An Irish woman told her family that she was going on vacation, but instead she went to Switzerland to die by assisted suicide.
The family of Maureen Slough, 58, of Cavan, Ireland, is now saying that the procedures of the clinic that facilitated her death were not sufficient to allow family members the chance to stop Slough.
Megan Royal explained that her mother said she was off to vacation in Lithuania, according to People. Then the truth emerged.
“A close friend of hers messaged me on the Wednesday night, possibly at like 10 p.m. I was in bed with the baby,” the mother of two said. “He just replied like, ‘Your mom’s in Switzerland.’ He’s like, ‘You have a right to know. I was sworn to secrecy. She’s there and she wants assisted suicide.’ I was so scared in that moment.”
Royal eventually contacted her father, who contacted Slough. Although Slough said she would come home, Royal learned the next day her mother was dead.
“What was worse was not only did I get the text on WhatsApp, they had advised me that her ashes would be posted to me in 6-8 weeks,” she said. “In that very moment, because I was alone, I just sat there with the baby and cried… I just felt like my world ended.”
Pegasos, an assisted dying nonprofit in Liestal, Switzerland, was paid £15,000. The Irish Independent reported that Slough paid out €15,000, which is about £13,000, according to Wise.
Slough’s brother, Philip, asserted that while Pegasos said his sister went through an extensive screening process, it did not inform the family according to its guidelines, the Irish Independent reported. He said he has asked for an investigation.
He said he believes his sister created a workaround to fool the system by creating a fake paper trail of required approvals.
Pegasos said the documents in its file indicate that Royal supported her mother’s actions, but Royal says that is not true.
“I am working on the assumption that my sister created this and the clinic’s procedures were woefully inadequate in verification,” he wrote officials.
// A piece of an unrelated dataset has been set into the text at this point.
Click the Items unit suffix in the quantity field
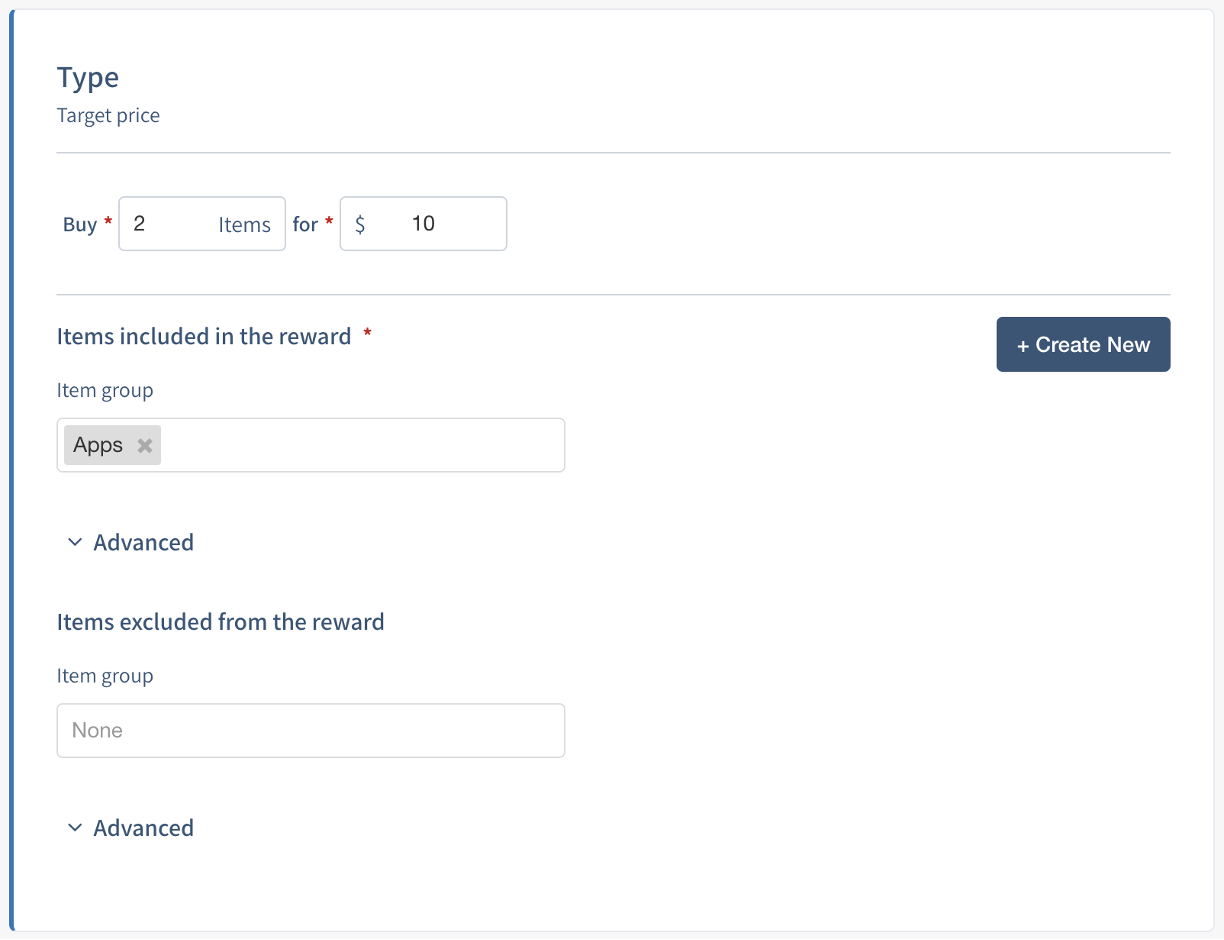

“It appears my sister provided Pegasos with letters of complaint to medical authorities in Éire in respect of bogus medical conditions, and that these documents were considered by Pegasos in support of her application,” he wrote, adding, “the circumstances in which my sister took her life are highly questionable.”
Mick Lynch, Slough’s partner, said that she was upbeat the last time he had seen her.
“I was actually talking to her that morning and she was full of life. She said she was after having her breakfast and she was going out to sit in the sun. Maybe she was heading off to that place. I still thought she was coming home.”
Royal said her mother had a history of mental illness, according to People, including a past suicide attempt brought on by the deaths of her two younger sisters.
“No one’s saying she wasn’t feeling pain. Not pain good enough to go and end her life. She had a lot more life to live and give,” Royal said. “She was just in a dark time. She wasn’t terminally ill or, in my opinion, ill enough to go and do this and leave our family behind like that.”
Royal said the she made plans for her mother’s funeral.
“We’re going to bury her with her two sisters,” she said.